A family member told AFP Streak died on his cattle farm 55 kilometres (34 miles) north east of Bulawayo, Zimbabwe’s second most populous city.
“Heath had travelled to South Africa several times each month for treatment. At home, he spent much of his time fishing and farming,” said the member, who requested anonymity.
Streak was an outstanding fast bowler and capable batsman. He was a key member of Zimbabwe teams that were competitive against cricket’s bigger nations in the late 1990s and early 2000s.
His cricket career ended in ignominy, however, when he was banned for eight years for breaching the International Cricket Council (ICC) anti-corruption code.
It was announced in May this year that Streak was seriously ill — and it was reported in August that he had died, following a message on social media from former teammate Henry Olonga.
Streak himself was quick to assert that he was still alive, but not before numerous tributes by former teammates and opponents.
In a tribute on Sunday, Olonga wrote on Facebook: “RIP Streaky. You were a titan.”
Zimbabwe Cricket chairman Tavengwa Mukuhlani hailed Streak as a “true legend” in a statement.
“He played with passion, spirit and was nothing less than an inspirational figure who raised our flag high and touched lives within the sport and beyond.”
On X (formerly Twitter), several former India batting stars also paid tribute to Streak.
“He was a fierce competitor and led Zimbabwe admirably. May God give strength to the bereaved family,” wrote VVS Laxman.
Virender Sehwag called Streak “very competitive.”
A strongly-built fast bowler, able to extract movement from unhelpful pitches, Streak took 236 wickets at an average of 28.14 in 65 Test matches.
Battled almost alone
No other Zimbabwean has taken more than 80 Test wickets.
He made 1,990 runs at 22.35 in Tests to stand seventh on the country’s all-time list. His highest score and only century was 127 not out against the West Indies in Harare in 2003.
Streak took 237 wickets — 104 more than his nearest rival – and scored 2,901 runs in 187 one-day internationals.
He often battled almost alone for his underdog nation against powerful opponents.
His best Test bowling performance was typical.
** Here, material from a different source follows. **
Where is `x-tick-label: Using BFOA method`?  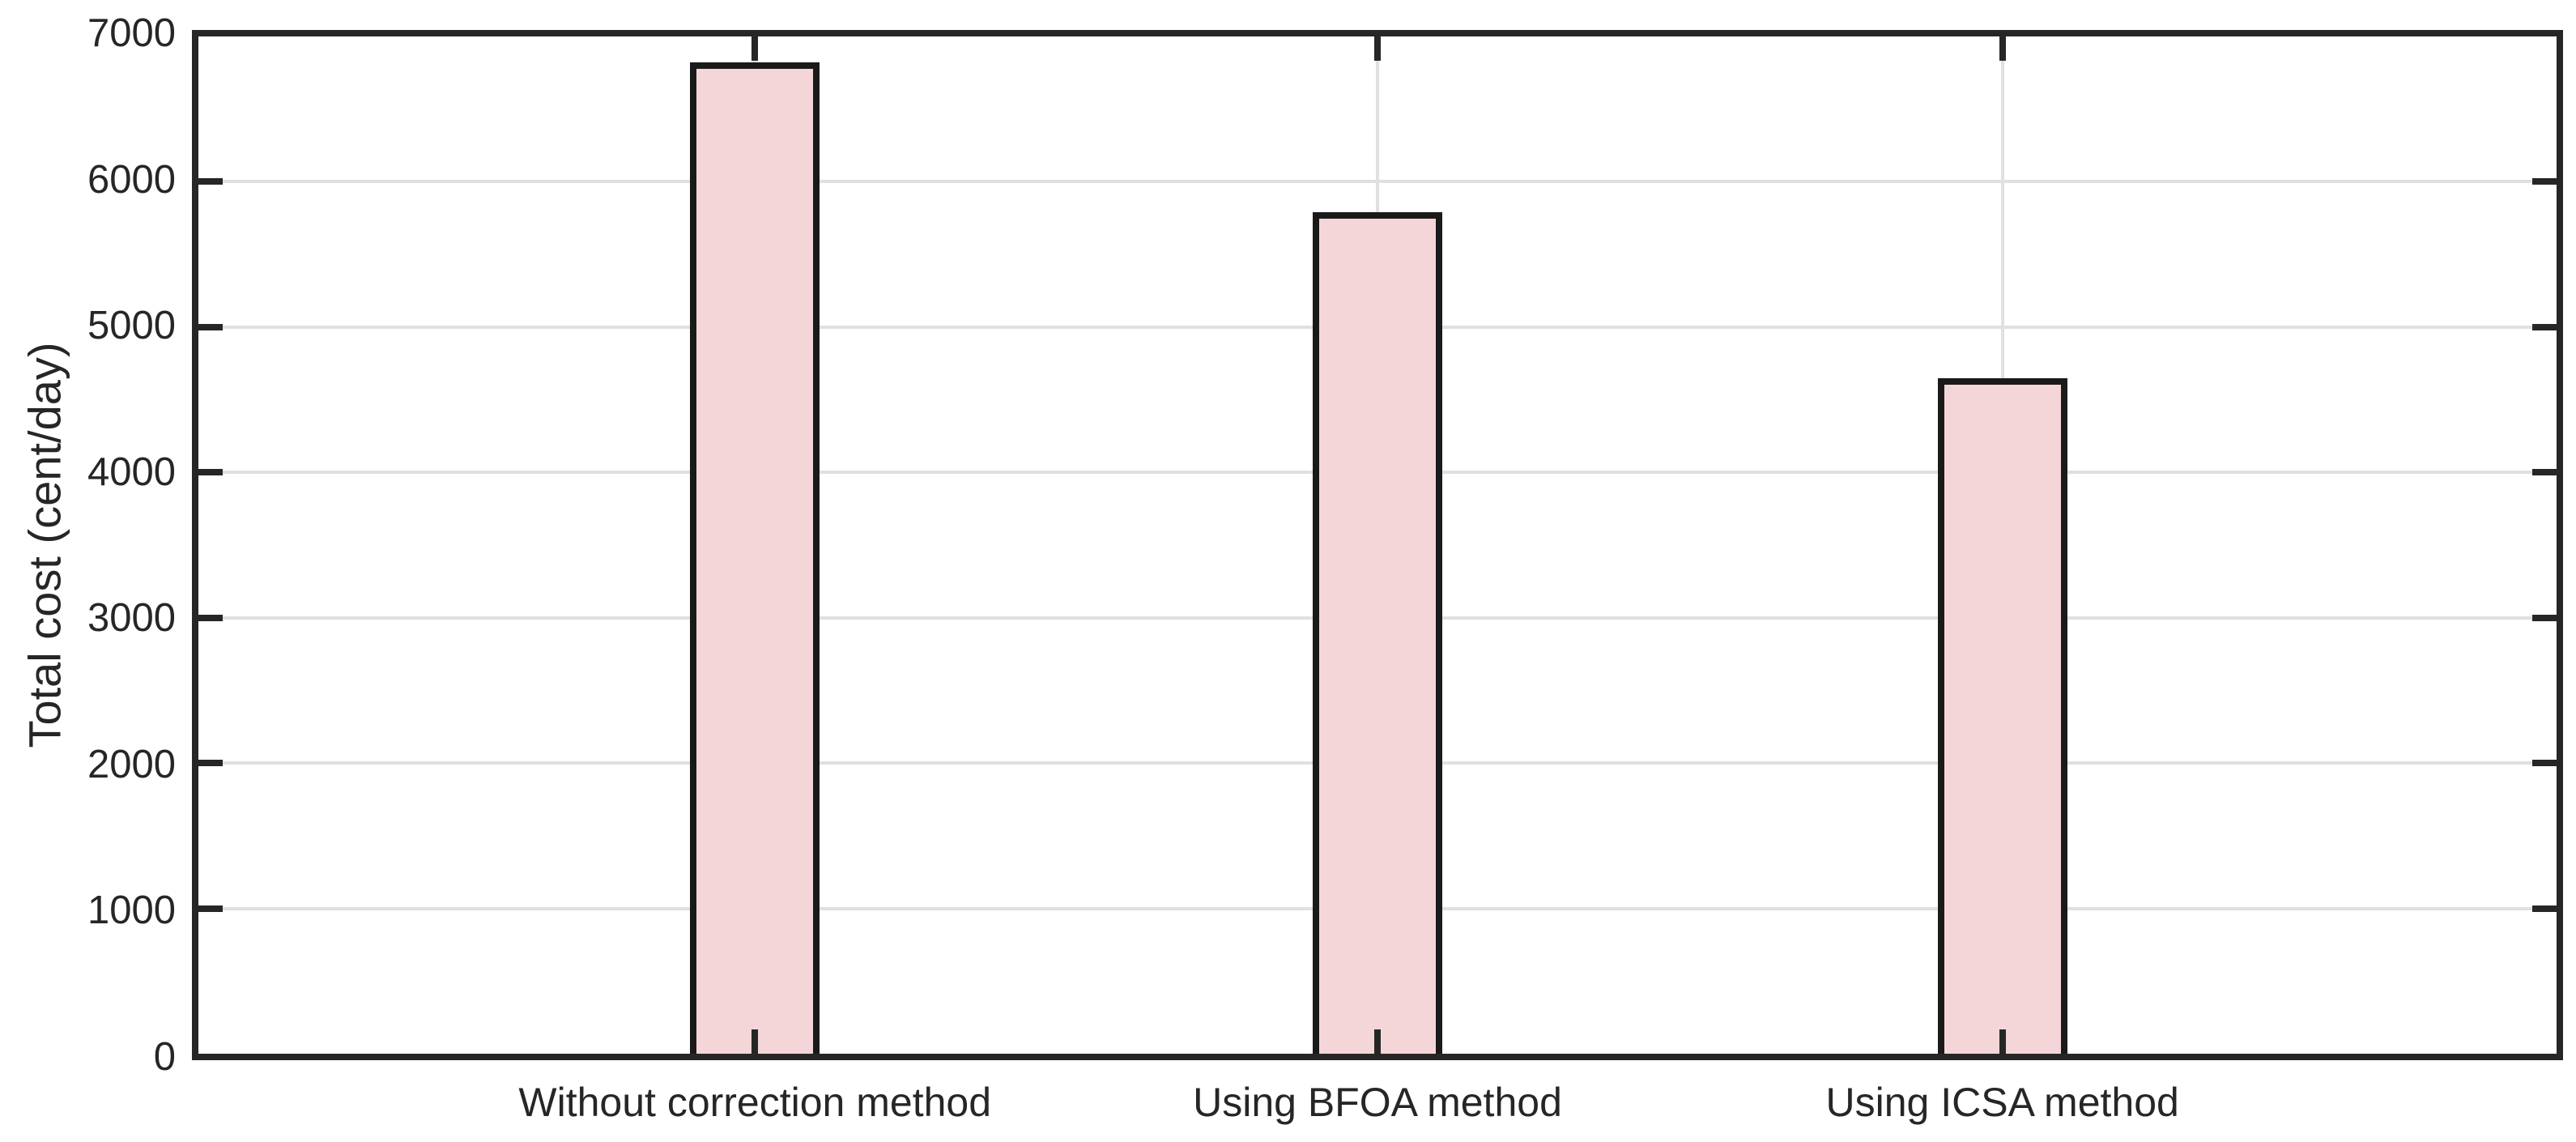
x-tick-label: Using BFOA method is located at coordinates (1378, 1102).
He took six for 73 while India piled up a total of 366 on the way to a 10-wicket win in Harare in 2005.
Streak had two spells as Zimbabwe captain, interrupted by a dispute with Zimbabwe Cricket in 2001 over pay and racial quota issues.
The highlight of his four wins in 21 Tests as captain was Zimbabwe’s first Test victory against India, in Harare in 2001.
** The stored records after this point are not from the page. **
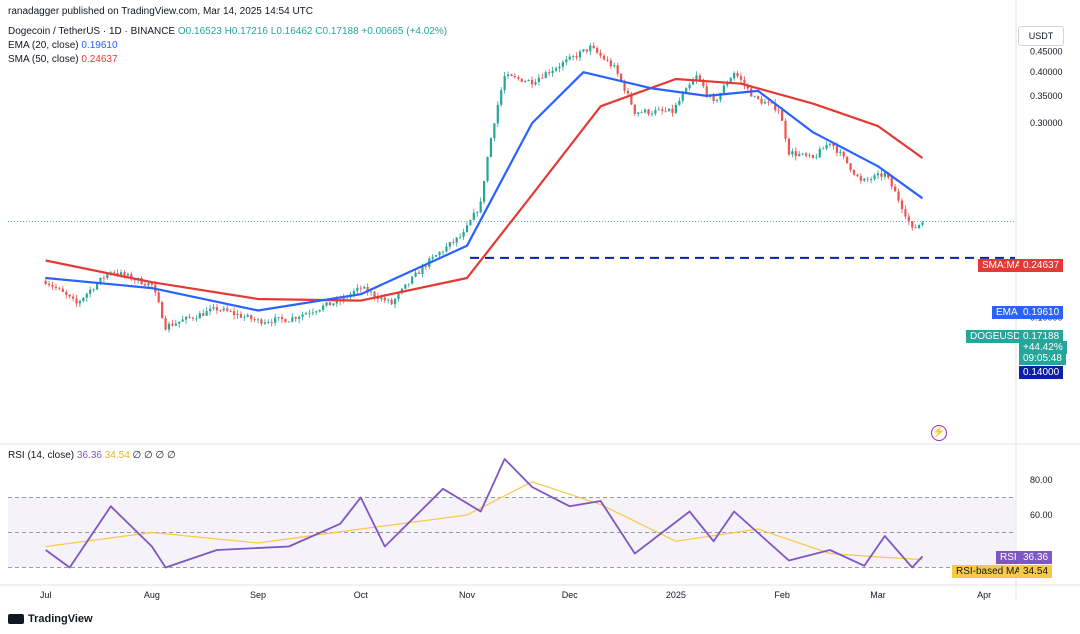 This screenshot has width=1080, height=634. What do you see at coordinates (782, 595) in the screenshot?
I see `time-tick-label: Feb` at bounding box center [782, 595].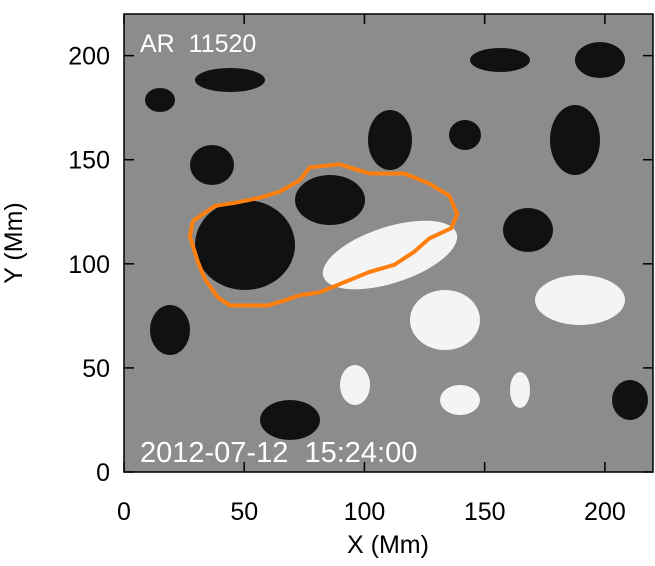 This screenshot has height=566, width=655. Describe the element at coordinates (103, 473) in the screenshot. I see `y-tick-label: 0` at that location. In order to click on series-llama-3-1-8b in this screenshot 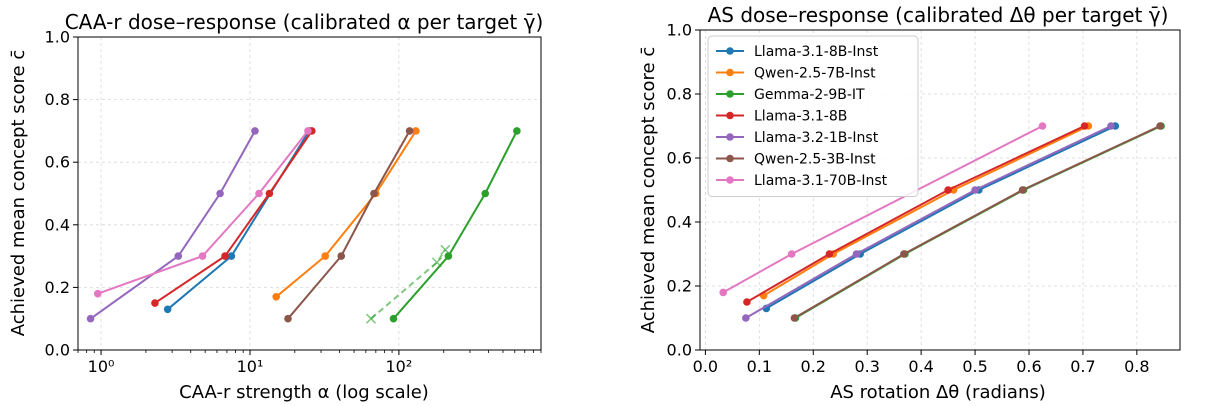, I will do `click(916, 214)`.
He took seven wickets in the match — dismissing Sachin Tendulkar in both innings — and scored 40 in the first innings.
He led Zimbabwe in 68 one-day internationals, including the 2003 World Cup in southern Africa when Zimbabwe reached the Super Six stage.
He was sacked as captain in 2004 at a time of upheaval in Zimbabwe cricket when 15 leading players rebelled against the administration.
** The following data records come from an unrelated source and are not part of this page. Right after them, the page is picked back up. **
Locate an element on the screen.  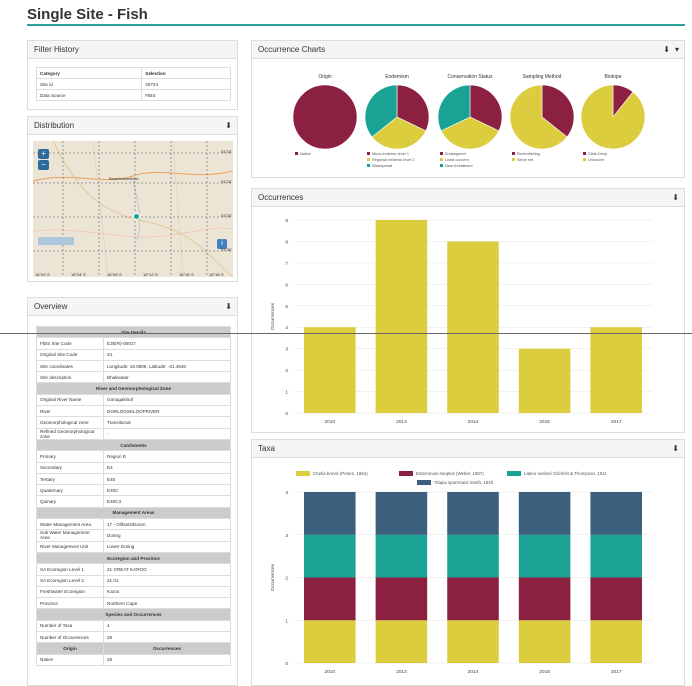
map-layer is located at coordinates (133, 209).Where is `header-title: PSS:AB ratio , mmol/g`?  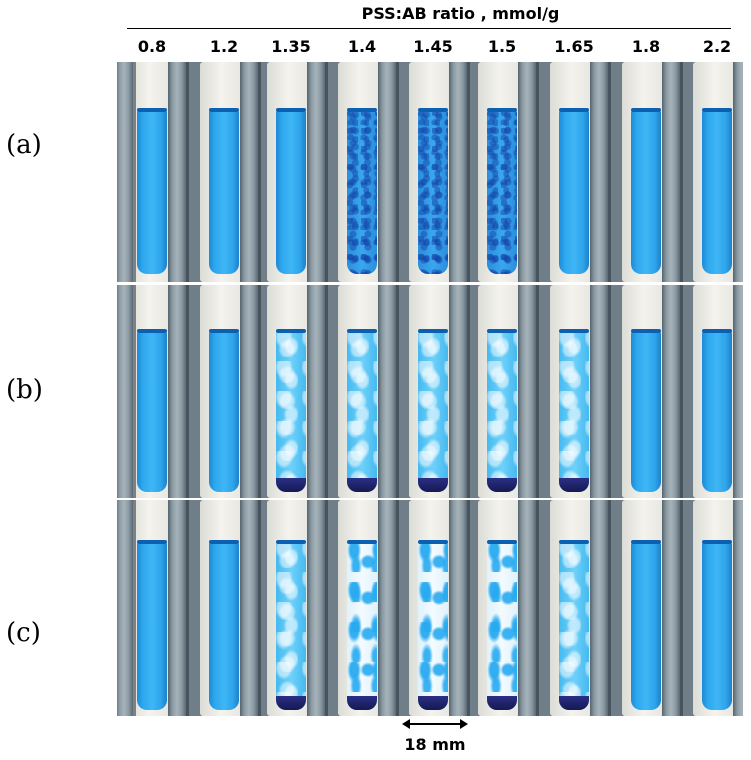 header-title: PSS:AB ratio , mmol/g is located at coordinates (460, 14).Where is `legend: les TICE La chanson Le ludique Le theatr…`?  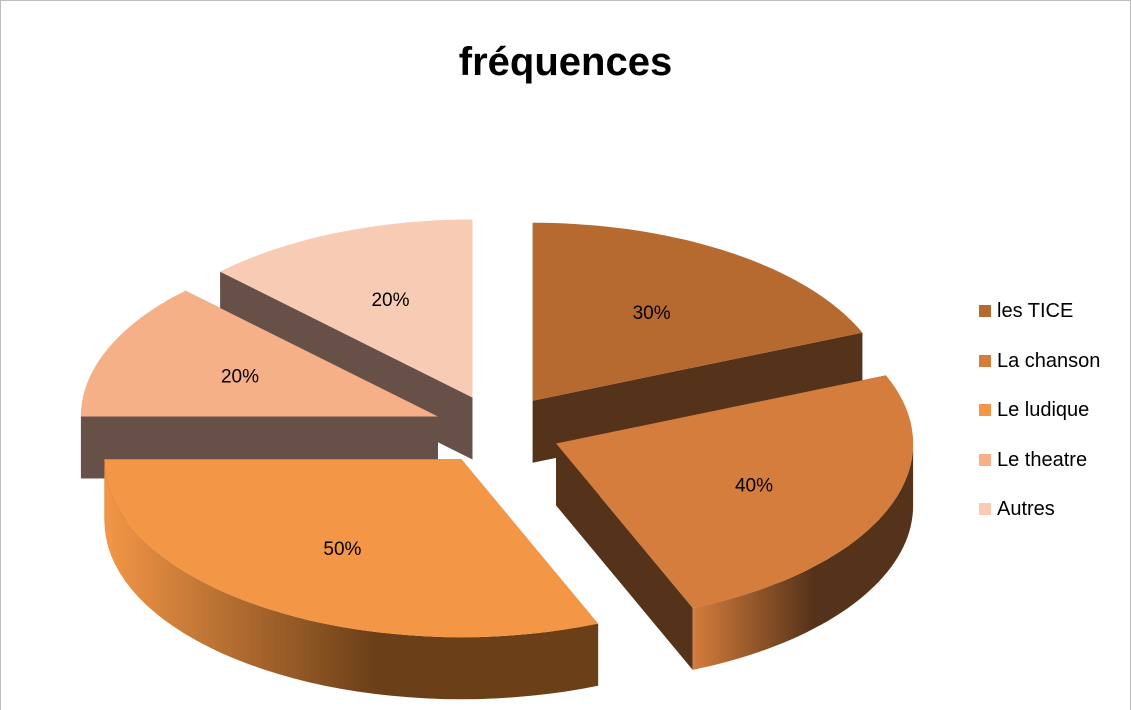
legend: les TICE La chanson Le ludique Le theatr… is located at coordinates (1040, 424).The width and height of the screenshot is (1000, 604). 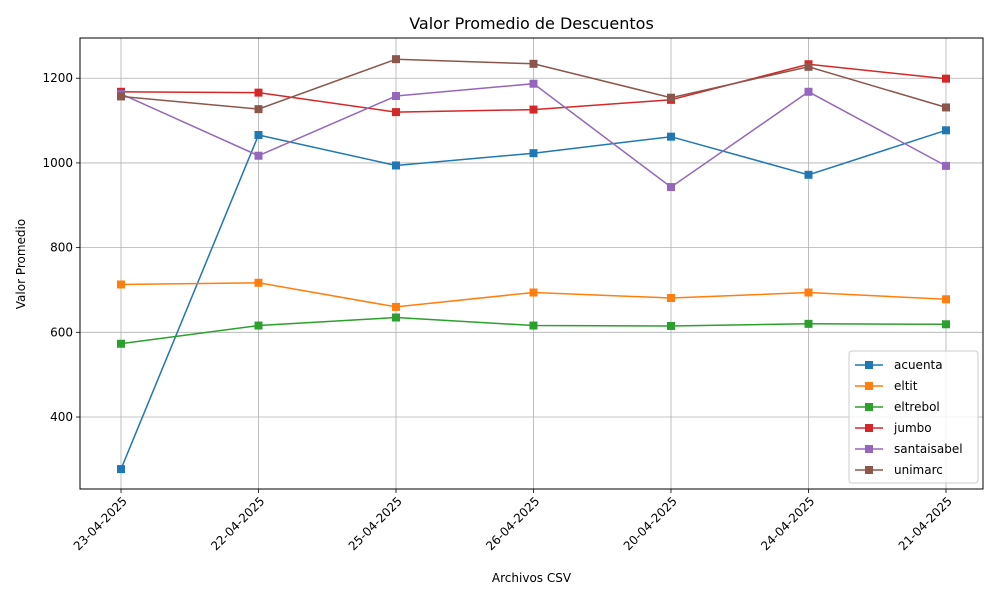 I want to click on series-unimarc, so click(x=534, y=84).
This, in turn, led to a much-weakened team temporarily losing their Test match status.
He retired from international cricket in 2005.
After a playing spell with English county Warwickshire, he became Zimbabwe’s bowling coach in 2009. His coaching career included stints in Bangladesh, India, England and Scotland.
He was Zimbabwe head coach from 2016 to 2018, when he was fired after the team failed to qualify for the 2019 World Cup.
He was banned for eight years by the ICC for passing on information and contact details of players to an unnamed Indian man and accepting payment which included $35,000 in Bitcoin.
Streak accepted responsibility for his actions, but said he had never been involved in match-fixing.